CF 2178A - Yes or Yes

We are given a string consisting only of two symbols, where one behaves like a neutral value and the other behaves like an absorbing “true” value under an OR-like merge operation.

CF 2178A - Yes or Yes

Rating: 800
Tags: greedy, strings
Solve time: 1m 19s
Verified: yes

Solution

Problem Understanding

We are given a string consisting only of two symbols, where one behaves like a neutral value and the other behaves like an absorbing “true” value under an OR-like merge operation. The operation allows us to pick two adjacent characters, delete them, and replace them with their logical OR: if either character is Y, the result is Y, otherwise it is N. Each operation shortens the string by exactly one character, and we keep repeating this until only one character remains.

The restriction is that at no point are we allowed to directly merge two Y characters. That move is forbidden even though it would normally still produce Y. The task is to decide whether there exists some sequence of merges that reduces the string to a single character without ever selecting a YY pair.

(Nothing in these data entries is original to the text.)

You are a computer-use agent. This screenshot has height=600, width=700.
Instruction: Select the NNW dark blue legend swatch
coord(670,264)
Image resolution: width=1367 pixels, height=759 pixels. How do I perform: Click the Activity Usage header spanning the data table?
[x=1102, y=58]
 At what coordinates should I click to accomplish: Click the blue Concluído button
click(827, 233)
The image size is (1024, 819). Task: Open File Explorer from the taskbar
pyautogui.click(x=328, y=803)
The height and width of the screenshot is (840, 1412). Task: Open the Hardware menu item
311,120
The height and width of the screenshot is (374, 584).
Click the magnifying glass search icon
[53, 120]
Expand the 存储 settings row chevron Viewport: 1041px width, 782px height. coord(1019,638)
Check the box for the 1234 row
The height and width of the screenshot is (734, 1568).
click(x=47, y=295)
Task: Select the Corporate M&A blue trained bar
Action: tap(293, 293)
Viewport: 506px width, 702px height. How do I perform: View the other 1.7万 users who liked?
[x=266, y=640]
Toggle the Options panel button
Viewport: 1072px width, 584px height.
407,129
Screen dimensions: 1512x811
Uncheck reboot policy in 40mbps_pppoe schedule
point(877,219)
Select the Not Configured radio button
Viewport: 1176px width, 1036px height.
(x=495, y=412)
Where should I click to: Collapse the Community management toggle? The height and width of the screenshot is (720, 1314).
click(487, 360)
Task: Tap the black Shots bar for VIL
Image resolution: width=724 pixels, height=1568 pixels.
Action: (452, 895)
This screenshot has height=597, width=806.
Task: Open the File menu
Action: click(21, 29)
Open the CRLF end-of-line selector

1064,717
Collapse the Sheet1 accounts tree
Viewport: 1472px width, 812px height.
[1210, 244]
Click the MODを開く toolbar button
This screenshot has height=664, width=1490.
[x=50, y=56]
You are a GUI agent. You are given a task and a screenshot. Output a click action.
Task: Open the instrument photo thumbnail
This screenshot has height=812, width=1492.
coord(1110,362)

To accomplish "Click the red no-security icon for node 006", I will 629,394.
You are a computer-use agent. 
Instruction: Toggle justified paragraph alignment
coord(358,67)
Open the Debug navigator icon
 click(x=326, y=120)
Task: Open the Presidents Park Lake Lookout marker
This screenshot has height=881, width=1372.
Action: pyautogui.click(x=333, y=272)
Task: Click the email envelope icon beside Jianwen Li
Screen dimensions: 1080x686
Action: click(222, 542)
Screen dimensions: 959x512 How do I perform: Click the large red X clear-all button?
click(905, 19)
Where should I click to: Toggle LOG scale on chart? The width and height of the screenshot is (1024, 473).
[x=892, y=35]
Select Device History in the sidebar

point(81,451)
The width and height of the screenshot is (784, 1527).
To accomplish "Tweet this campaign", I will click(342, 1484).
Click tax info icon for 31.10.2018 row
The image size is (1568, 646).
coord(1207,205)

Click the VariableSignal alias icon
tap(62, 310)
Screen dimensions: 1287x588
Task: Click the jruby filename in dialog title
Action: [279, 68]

The constraints are small: each string has length at most 100 and there are up to 500 test cases. This immediately rules out any need for complex dynamic programming over large states or search over all merge orders. Even exponential exploration of all merge sequences might be conceivable at n = 100 in theory, but the additional constraint forbidding YY merges prunes the structure heavily enough that a direct combinational characterization is expected.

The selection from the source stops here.